---
tags: OpenQA
---
# Open Domain Question Answering
NeurIPS 2020 Challenge: https://efficientqa.github.io/
Dataset: https://ai.google.com/research/NaturalQuestions/visualization
# 1. Reading Wikipedia to Answer Open Domain Questions
- published in ACL 2017
https://arxiv.org/pdf/1704.00051.pdf
## 1. Introduction
Two Components
1. **Document retrieval** - finding relevant articles
2. **Document reader** - identifying answer spans from those articles

* Experiments on multitask learning with distant supervision
* More than 5 million articles present in Wikipedia - Machine Reading at Scale
* Treat wikipedia as a collection of articles and do not rely on its graph structure.
<b>Key Results</b>
1. Document Retriever outperforms the built-in Wikipedia search engine.

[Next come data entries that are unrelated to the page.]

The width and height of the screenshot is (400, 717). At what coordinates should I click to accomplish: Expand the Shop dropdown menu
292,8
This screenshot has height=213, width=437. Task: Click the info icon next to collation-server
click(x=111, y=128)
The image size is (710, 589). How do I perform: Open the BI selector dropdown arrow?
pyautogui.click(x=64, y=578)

2. Performance across all datasets improves by multitask learning and distant supervision.
## 2. Related Work
### Emergence of OpenDomain QA
* Open-Domain QA was started in the annual TREC (Text Retrieval Conf.) competitions.

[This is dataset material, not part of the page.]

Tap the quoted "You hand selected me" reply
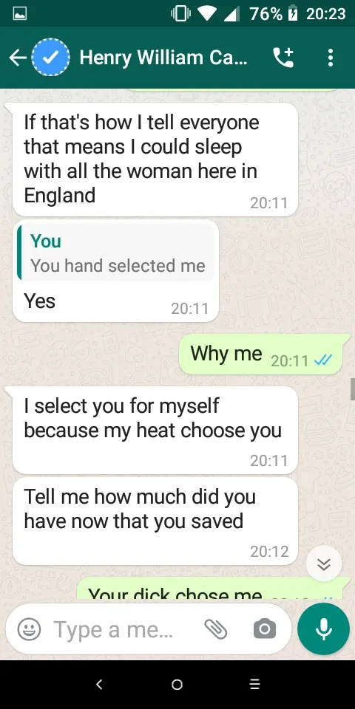Screen dimensions: 355x709 115,253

* With the development of Knowledge Bases there was some work on answering questions using these resources.
* Due to limitations in KBs like incompleteness, fixed schemas once again the direction had gone to text based answering.
* Another motivation for this field was due to the progress made in reading comprehensions due to Deep learning architectures
* Creation of new QA datasets based on news articles, children books, Wikipedia.
### Previous Work
* There were a couple of papers which use Wikipedia in their QA systems but they only used it for validation afer retrieving answers from other document sources.
* **Systems using multiple knowledge sources**
* DeepQA relies on unstructured information such as text documents as well as structured data such as KBs, databases and ontologies.
* YodaQA is another system similarly combining websites, information extraction and wikipedia
* Our task is made more challenging by using only a single resource and the abovementioned systems can be treated as **upperbound in performance**.
* **Multitask learning**
* Fader et. al 2014 used WebQuestions, TREC, WikiAnswers with four KBs as knowledge sources.
* Bordes et. al 2015 combined WebQuestions and SimpleQuestions using distant supervision with FreeBase as knowledge source.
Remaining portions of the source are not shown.